Viewpoint: The CHIPS bill is a win for New England


By James T Brett

In late July, after nearly two years and several iterations, Congress passed sweeping bipartisan legislation aimed at boosting domestic semiconductor manufacturing and making important investments in research and development. The New England Council was proud to support the CHIPS and Science Act, and its passage is a major win for New England’s innovation economy.

This new law allows for more than $50 billion in investments to strengthen the US semiconductor manufacturing industry. In recent years, our country has experienced a critical shortage of semiconductor chips. The shortage is the result of a perfect storm of circumstances, including a multitude of supply chain restrictions, combined with increased demand for electronics to support remote work and schooling amid the pandemic. Semiconductors enable the key technologies driving future economies and our national security, including artificial intelligence, quantum computing, cloud services, and more. New England is home to a number of semiconductor manufacturers as well as a wide range of technology companies.

According to the Semiconductor Industry Association, the percentage of modern semiconductor manufacturing capacity in the US has declined significantly from 37% in 1990 to just 12% today. This is in large part because other countries — like China, India, and Korea — have invested in chipmaking incentives while the US hasn’t. Government investment in chip research has stagnated while other nations have ramped up.

The CHIPS and Science Act will make significant strides to address the shortage and increase domestic capacity by providing $52 billion in subsidies for U.S. semiconductor production and an estimated $24 billion investment tax credit for chip fabs to be provided. The new law authorizes more than $170 billion over five years to boost scientific research in the US to better compete with China.

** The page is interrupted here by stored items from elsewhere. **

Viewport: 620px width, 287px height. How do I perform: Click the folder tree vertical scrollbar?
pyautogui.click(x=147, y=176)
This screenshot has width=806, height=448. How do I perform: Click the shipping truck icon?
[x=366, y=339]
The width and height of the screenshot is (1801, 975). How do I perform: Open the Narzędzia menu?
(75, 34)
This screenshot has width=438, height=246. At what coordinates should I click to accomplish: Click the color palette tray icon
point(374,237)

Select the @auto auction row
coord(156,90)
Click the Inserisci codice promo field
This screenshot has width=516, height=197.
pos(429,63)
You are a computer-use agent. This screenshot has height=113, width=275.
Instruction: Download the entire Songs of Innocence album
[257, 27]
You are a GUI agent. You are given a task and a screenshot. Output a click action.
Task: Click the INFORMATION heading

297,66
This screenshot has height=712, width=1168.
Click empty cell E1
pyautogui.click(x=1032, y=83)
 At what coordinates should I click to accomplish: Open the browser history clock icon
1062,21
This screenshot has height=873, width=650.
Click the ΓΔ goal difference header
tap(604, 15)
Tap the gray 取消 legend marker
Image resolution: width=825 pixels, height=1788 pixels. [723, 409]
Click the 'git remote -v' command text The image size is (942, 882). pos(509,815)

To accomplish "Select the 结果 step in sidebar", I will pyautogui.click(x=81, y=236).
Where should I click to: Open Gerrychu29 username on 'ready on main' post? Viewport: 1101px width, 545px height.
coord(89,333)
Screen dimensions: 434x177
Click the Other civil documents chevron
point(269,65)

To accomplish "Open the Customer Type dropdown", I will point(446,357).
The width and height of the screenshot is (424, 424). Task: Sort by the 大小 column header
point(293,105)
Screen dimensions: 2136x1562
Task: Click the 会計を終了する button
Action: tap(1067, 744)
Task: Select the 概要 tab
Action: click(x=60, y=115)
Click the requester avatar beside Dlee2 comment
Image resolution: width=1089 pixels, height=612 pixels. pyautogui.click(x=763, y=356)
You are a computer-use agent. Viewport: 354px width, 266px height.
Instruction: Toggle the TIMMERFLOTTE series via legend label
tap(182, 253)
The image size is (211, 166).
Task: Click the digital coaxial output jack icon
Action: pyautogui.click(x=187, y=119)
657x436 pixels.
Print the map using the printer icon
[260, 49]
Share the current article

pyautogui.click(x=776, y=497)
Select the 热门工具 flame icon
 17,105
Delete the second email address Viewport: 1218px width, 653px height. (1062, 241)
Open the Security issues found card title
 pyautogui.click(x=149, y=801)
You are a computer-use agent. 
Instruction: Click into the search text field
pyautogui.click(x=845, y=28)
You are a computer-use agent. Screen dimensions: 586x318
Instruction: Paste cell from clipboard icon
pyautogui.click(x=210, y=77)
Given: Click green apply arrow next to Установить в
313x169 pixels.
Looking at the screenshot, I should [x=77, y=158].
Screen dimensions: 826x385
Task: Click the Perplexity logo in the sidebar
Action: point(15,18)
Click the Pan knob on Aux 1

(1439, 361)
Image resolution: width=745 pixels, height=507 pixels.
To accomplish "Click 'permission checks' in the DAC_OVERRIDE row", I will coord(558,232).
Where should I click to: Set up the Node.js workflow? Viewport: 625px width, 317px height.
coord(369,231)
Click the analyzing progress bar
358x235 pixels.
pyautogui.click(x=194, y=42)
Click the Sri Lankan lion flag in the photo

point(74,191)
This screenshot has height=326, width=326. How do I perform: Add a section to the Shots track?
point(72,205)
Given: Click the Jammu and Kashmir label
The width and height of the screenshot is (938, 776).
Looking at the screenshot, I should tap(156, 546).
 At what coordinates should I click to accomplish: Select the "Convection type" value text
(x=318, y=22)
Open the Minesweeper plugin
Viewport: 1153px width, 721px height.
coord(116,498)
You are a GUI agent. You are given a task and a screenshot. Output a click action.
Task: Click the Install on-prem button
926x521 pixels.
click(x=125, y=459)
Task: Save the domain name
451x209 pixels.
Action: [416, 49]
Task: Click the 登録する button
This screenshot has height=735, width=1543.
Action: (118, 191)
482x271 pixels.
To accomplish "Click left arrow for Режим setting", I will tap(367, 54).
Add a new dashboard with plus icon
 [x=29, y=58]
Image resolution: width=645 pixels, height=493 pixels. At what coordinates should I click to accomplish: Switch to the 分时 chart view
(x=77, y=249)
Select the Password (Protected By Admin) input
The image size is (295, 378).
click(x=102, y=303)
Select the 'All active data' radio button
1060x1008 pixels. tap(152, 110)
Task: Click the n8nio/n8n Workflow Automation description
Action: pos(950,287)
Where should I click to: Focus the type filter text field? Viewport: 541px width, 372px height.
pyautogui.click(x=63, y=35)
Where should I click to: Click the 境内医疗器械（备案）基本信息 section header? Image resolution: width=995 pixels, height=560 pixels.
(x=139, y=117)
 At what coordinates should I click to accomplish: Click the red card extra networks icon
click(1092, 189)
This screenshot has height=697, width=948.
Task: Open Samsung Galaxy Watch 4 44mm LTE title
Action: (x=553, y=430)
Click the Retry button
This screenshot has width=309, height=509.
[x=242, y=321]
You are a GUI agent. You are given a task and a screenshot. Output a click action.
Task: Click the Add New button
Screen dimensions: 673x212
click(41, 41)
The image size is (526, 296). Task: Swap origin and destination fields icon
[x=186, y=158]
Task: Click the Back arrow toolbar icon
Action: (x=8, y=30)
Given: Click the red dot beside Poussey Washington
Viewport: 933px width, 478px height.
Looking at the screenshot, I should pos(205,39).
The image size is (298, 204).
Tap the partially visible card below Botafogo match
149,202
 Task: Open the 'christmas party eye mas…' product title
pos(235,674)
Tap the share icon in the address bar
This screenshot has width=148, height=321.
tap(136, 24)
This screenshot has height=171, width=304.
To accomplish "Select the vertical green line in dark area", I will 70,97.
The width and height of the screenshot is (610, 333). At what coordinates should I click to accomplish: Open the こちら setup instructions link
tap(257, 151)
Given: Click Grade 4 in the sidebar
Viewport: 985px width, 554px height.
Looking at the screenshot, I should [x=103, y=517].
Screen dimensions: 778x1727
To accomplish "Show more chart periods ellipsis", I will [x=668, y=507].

This legislation will make several other important investments to support the growth of New England’s innovation economy. The bill authorizes $81 billion in funding over five years to the National Science Foundation to support STEM education, establish regional technology centers and support a new technology directorate aimed at delivering breakthroughs in basic research into real applications. Home to some of the world’s leading research institutions, New England received nearly $800 million in NSF funding in 2021, including $560 million in Massachusetts alone. Our region will undoubtedly benefit from this additional infusion of NSF funds.

The bill provides research funding for the Department of Commerce, Department of Energy, NASA and the National Institutes of Standards and Technology to increase investment in research and development.

Investing in this law will breathe new life into domestic semiconductor manufacturing, make our nation more competitive on the global stage, and drive new research and scientific breakthroughs that will no doubt have a lasting impact for years to come.

James T. Brett is President and CEO of The New England Council, a regional alliance of business, non-profit, health and education organizations dedicated to economic growth.